** Supplied text **
-=-=-

Investors are concerned about the deepening Russia-Ukraine conflict and rising oil prices, and are wary of spillover effects from rising economic sanctions. Markets have their eyes on mounting inflation and expect the Federal Reserve to proceed with their rate-raising mandate. Market volatility and rising oil prices are likely to push bond yields into larger swings, while inflation will keep upward pressure on mortgage rates.
Surging prices and higher rates are creating challenges for first-time buyers looking for a home, causing them to make difficult choices in light of higher monthly costs for food, gasoline, clothing, cars and health care.
According to George Ratiu, Sr. Economist & Manager of Economic Research at realtor.com, “Real estate markets are seeing an early start to the spring buying season, with unseasonably high demand running into a small number of homes for sale.” This imbalance led to a typical home selling in just 47 days, and pushed listing prices to a new record high in February, as higher mortgage rates further squeezed buyers’ budgets.
On a microeconomic or personal level, one must ask whether it is appropriate to refinance based on current rates and the costs associated with the entire process. You’ll typically spend an average of 2% to 5% of the loan amount in closing costs, so you want to figure out how long it will take for monthly savings to recoup those costs. This is what’s known as break-even analysis, or the amount of time it will take for you to recoup the costs mentioned.
For example, if you had closing costs of $2,000 and you were saving $100 a month by doing the refinance, it would take you 20 months to break-even. Each month thereafter you will be $100 in the green for the remainder of the loan period.

-=-=-

** Given information **
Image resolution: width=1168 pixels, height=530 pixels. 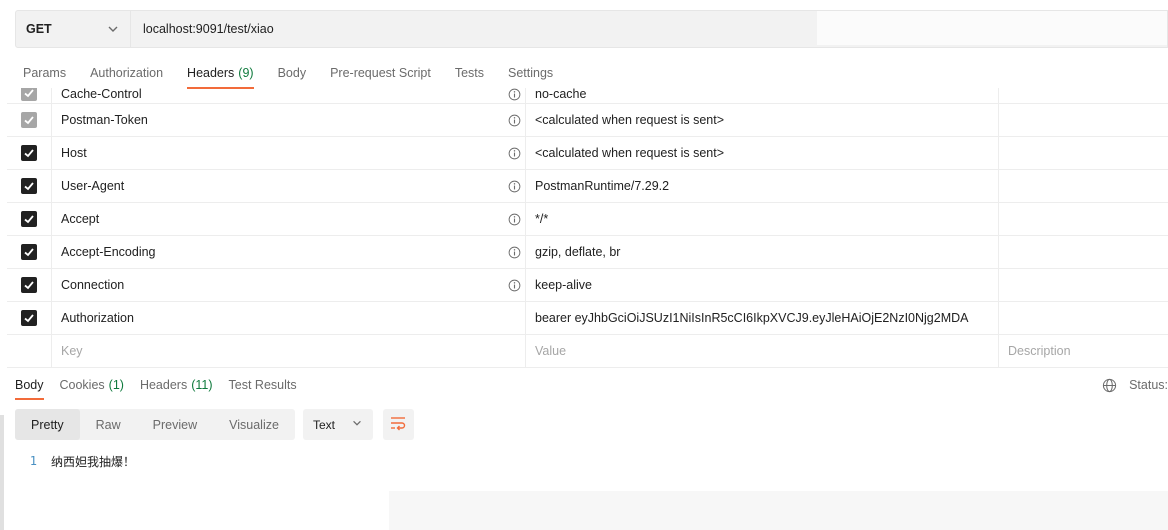 What do you see at coordinates (289, 318) in the screenshot?
I see `header-key-cell: Authorization` at bounding box center [289, 318].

-=-=-

** Problems to work on **
(a) In the passage on mortgage rates, how many days did a typical home take to sell?
(b) Substitute "settlement fees" for every "closing costs" in the passage on mortgage rates, and write out the part between "On a microeconomic" and "the loan period.", inclusive.

** Task-by-task solutions **
(a) 47 days

(b)
On a microeconomic or personal level, one must ask whether it is appropriate to refinance based on current rates and the costs associated with the entire process. You’ll typically spend an average of 2% to 5% of the loan amount in settlement fees, so you want to figure out how long it will take for monthly savings to recoup those costs. This is what’s known as break-even analysis, or the amount of time it will take for you to recoup the costs mentioned.
For example, if you had settlement fees of $2,000 and you were saving $100 a month by doing the refinance, it would take you 20 months to break-even. Each month thereafter you will be $100 in the green for the remainder of the loan period.